DATASET ENTRIES section start

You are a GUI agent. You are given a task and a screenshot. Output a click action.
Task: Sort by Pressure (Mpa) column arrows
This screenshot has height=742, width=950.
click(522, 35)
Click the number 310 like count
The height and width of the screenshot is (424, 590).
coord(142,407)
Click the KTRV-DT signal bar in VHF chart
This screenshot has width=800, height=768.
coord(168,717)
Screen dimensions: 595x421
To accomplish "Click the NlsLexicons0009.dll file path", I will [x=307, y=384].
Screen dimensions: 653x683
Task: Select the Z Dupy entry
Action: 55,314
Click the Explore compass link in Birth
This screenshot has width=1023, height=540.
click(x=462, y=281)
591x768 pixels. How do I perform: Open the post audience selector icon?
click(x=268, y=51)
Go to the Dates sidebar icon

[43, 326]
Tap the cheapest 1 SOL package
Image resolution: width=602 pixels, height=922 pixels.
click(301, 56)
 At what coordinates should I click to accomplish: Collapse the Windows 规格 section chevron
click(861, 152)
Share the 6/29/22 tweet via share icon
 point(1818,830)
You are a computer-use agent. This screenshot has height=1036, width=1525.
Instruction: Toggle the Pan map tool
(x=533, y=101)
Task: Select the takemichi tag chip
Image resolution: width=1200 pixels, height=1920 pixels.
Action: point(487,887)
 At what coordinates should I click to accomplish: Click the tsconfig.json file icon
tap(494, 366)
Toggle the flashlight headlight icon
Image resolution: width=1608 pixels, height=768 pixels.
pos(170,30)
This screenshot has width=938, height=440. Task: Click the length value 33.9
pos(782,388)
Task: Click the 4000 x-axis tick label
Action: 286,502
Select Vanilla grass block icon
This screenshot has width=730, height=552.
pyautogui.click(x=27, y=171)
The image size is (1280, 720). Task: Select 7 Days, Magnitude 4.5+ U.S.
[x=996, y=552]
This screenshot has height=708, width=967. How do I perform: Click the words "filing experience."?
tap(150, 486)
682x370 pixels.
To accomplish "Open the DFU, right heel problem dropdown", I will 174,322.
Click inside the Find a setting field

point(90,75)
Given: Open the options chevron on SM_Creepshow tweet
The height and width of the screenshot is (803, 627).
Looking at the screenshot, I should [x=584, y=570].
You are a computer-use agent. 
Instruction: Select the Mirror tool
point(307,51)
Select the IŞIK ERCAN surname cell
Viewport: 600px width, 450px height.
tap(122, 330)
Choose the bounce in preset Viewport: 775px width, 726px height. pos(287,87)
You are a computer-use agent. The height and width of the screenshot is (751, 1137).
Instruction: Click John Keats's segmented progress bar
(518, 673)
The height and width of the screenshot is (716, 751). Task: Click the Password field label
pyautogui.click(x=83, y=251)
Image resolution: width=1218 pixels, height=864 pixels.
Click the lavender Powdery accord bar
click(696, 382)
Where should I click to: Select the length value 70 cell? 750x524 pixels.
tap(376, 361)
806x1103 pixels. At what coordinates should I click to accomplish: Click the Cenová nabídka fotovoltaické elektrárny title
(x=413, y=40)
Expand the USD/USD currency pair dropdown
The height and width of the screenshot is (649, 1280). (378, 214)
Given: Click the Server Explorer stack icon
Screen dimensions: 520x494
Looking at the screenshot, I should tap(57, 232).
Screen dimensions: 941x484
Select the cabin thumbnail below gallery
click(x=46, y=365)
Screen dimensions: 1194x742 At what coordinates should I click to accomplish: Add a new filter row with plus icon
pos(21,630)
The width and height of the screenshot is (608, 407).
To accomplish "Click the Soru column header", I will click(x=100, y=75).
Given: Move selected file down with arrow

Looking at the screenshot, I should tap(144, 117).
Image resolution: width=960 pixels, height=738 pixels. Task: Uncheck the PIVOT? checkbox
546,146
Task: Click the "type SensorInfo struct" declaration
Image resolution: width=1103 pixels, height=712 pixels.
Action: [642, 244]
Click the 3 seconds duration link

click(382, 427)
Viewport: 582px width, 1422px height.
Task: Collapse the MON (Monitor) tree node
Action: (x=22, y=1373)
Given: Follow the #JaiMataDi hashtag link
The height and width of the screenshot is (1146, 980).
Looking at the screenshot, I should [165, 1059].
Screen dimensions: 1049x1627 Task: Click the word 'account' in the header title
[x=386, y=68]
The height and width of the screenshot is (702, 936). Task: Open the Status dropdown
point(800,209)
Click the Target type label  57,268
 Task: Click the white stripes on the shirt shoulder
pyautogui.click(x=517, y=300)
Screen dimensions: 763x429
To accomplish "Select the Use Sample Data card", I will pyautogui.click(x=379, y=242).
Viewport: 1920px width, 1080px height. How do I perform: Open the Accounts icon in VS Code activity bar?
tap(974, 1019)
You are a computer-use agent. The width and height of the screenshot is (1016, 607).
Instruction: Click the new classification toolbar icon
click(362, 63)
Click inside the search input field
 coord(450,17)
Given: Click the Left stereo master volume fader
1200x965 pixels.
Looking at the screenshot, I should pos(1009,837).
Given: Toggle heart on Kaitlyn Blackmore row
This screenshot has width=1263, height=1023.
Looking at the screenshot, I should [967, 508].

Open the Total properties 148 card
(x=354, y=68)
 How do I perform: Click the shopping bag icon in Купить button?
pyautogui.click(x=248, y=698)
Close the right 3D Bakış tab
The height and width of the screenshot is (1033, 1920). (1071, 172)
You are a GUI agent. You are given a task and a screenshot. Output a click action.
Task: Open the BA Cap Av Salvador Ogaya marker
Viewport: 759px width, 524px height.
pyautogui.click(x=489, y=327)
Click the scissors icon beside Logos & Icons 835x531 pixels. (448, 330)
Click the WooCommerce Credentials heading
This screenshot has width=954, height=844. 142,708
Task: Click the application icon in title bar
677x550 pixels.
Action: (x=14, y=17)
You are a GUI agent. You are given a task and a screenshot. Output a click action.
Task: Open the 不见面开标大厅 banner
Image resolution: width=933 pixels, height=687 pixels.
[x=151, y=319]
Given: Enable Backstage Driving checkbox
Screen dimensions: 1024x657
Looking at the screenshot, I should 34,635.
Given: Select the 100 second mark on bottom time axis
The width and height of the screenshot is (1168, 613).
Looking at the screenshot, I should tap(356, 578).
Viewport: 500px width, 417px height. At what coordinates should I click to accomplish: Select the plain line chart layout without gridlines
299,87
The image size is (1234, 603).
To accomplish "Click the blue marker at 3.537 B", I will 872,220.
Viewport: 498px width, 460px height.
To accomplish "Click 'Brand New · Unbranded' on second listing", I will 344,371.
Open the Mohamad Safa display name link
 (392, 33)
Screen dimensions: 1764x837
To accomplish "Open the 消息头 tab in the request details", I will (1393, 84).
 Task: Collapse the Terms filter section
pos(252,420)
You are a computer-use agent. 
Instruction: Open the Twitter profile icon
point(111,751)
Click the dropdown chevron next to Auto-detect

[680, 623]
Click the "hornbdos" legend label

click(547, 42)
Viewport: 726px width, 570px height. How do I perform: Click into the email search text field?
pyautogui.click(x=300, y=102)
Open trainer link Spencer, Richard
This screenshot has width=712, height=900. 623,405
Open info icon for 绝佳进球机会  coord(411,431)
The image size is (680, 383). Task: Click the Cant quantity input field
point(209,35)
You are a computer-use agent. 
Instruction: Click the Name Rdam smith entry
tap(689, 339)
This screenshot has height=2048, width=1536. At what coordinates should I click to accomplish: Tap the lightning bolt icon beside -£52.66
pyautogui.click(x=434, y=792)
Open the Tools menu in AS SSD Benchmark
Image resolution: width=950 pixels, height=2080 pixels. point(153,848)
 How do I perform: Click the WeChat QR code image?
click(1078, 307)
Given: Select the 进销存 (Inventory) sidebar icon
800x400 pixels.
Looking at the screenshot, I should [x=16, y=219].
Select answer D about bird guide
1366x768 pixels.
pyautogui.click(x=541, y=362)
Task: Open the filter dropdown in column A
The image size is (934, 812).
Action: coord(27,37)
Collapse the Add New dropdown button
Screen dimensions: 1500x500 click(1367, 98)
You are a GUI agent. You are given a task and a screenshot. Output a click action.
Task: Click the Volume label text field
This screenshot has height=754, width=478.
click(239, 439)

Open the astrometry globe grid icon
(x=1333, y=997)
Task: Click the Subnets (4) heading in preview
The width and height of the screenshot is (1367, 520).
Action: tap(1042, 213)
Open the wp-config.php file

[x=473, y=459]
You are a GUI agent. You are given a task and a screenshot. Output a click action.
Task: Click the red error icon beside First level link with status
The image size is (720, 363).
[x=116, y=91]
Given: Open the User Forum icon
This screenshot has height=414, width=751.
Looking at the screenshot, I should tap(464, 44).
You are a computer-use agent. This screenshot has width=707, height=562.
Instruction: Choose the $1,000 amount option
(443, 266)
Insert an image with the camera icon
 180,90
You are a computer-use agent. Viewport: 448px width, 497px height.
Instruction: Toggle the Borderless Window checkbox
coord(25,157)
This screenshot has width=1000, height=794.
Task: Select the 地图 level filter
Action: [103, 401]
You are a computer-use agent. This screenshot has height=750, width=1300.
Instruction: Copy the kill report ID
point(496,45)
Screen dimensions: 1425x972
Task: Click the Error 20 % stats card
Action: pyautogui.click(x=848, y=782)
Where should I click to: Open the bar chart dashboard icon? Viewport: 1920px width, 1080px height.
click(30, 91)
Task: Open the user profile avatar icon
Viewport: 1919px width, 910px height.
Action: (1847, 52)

DATASET ENTRIES section end

> **WHAT YOU ARE ASKED TO DO**
Your response should be the lines of the entries above that include the string "type".

> **YOUR RESPONSE**
Task: Click the "type SensorInfo struct" declaration
Click the Target type label  57,268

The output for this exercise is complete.